A Beginner’s Guide To Data Warehousing

Almost every process and decision concerning data and information is encompassed by Big Data. From cloud computing, business intelligence and corporate intranets to enterprise data management, content data management, data mining and data warehousing, Big Data is behind the success of it all.

Let’s focus on data warehousing. Most of you have probably heard of data warehousing but maybe you’re unsure about what it really is, what it does and if your company or organisation really needs it. With so many tech terms and processes out there today, it can get really confusing to understand which is which. In this article we will explain what a data warehouse is and what it can do for your business. We will find out the advantages and disadvantages and provide you with the knowledge to decide if data warehousing is for you.

Image credit: http://www.visamtech.com/
Image credit: http://www.visamtech.com/

Why Use Data Warehousing?

Not many companies have their own data warehouse, however, storing information in a well-designed and well-implemented environment is crucial for good business decision making and reaching company goals.

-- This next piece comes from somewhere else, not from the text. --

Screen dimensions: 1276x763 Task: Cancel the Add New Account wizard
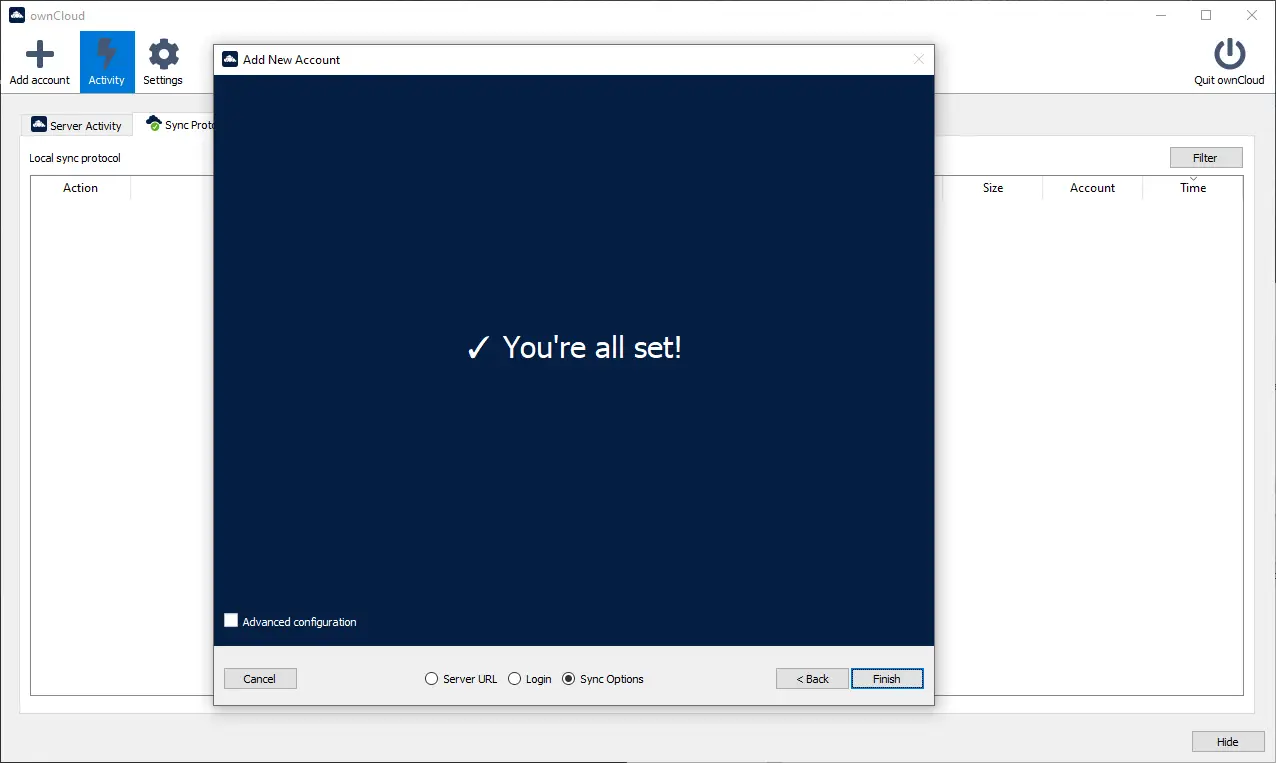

The data warehouse concept is quite simple. Data is acquired on a periodic basis from source systems like ERP systems that contain essential company information. Then, the data from these systems is moved to a dedicated server that contains a data warehouse. When the data is moved it is also cleaned, formatted, validated, reorganised, summarised and then supplemented with data from other sources. A data warehouse will contain the main source of information required for analysis which can then be used by reporting tools in ad-hoc queries, dashboards and canned reports. Building data warehouses has become easier over the years because of the improvements in the tools and processes involved as well as a better understanding of data warehouse architecture. There are also many qualified consultants who can assist in building and implementation.

What Is Data Warehousing?

A data warehouse is a database designed to enable organisations and businesses to acquire intelligence. It exists to help users understand and enhance the performance of their business. Data warehouses are environments that extract, transform and transport particular data and assist in loading solutions, reporting, statistical analysis, client analysis tools, data mining processes and other data gathering processes. The result is insightful, useful and actionable information which can be delivered to business users.

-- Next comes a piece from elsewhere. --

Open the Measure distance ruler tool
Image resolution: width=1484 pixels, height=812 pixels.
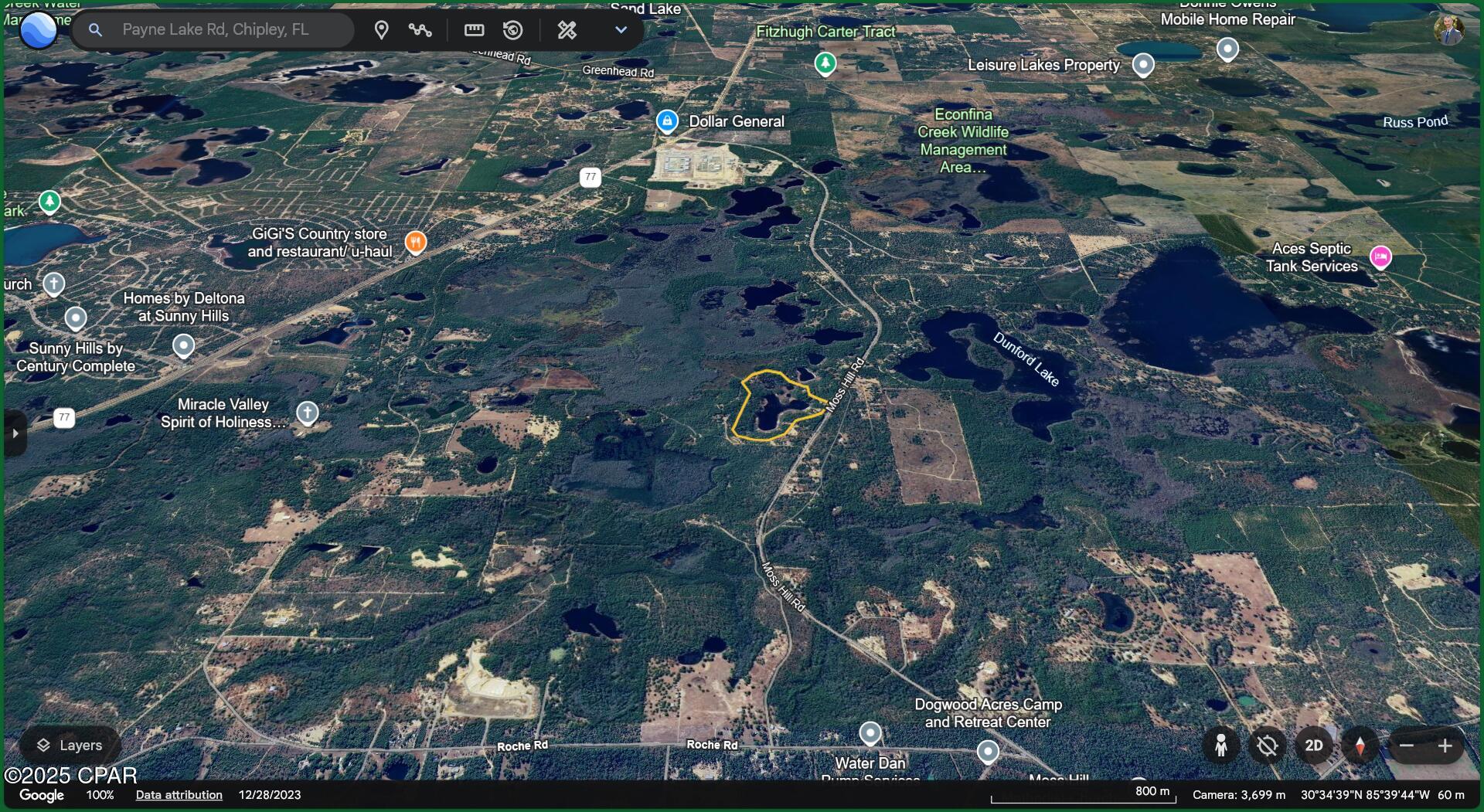click(473, 30)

Data warehousing can also be defined as a database that is designed to enable B.I. (business intelligence) activities. It is implemented to help users understand information and enhance an organisation’s overall performance. It is designed for analysis and querys rather than transaction processes. It also contains historical data acquired from transactional data and other sources. Data warehouses separate transaction processes from analysis workloads and it enables the business to consolidate data from several sources including internally developed systems, 3rd party data extractors, purchased applications and other reliable sources.

A Short History Of Data Warehousing

The practice of data warehousing kicked off in the late 1980s. The IBM Systems Journal published an article in 1988 titled “An Architecture For A Business Information System” which mentioned the term “data warehouse”. Although, the first use of the term was most likely from Bill Inmon, the “Father of data warehousing”, in the 1970s. He was the first to discuss the principles surrounding data warehousing and he worked extensively as a data professional and honed his expertise on everything related to relational data modelling.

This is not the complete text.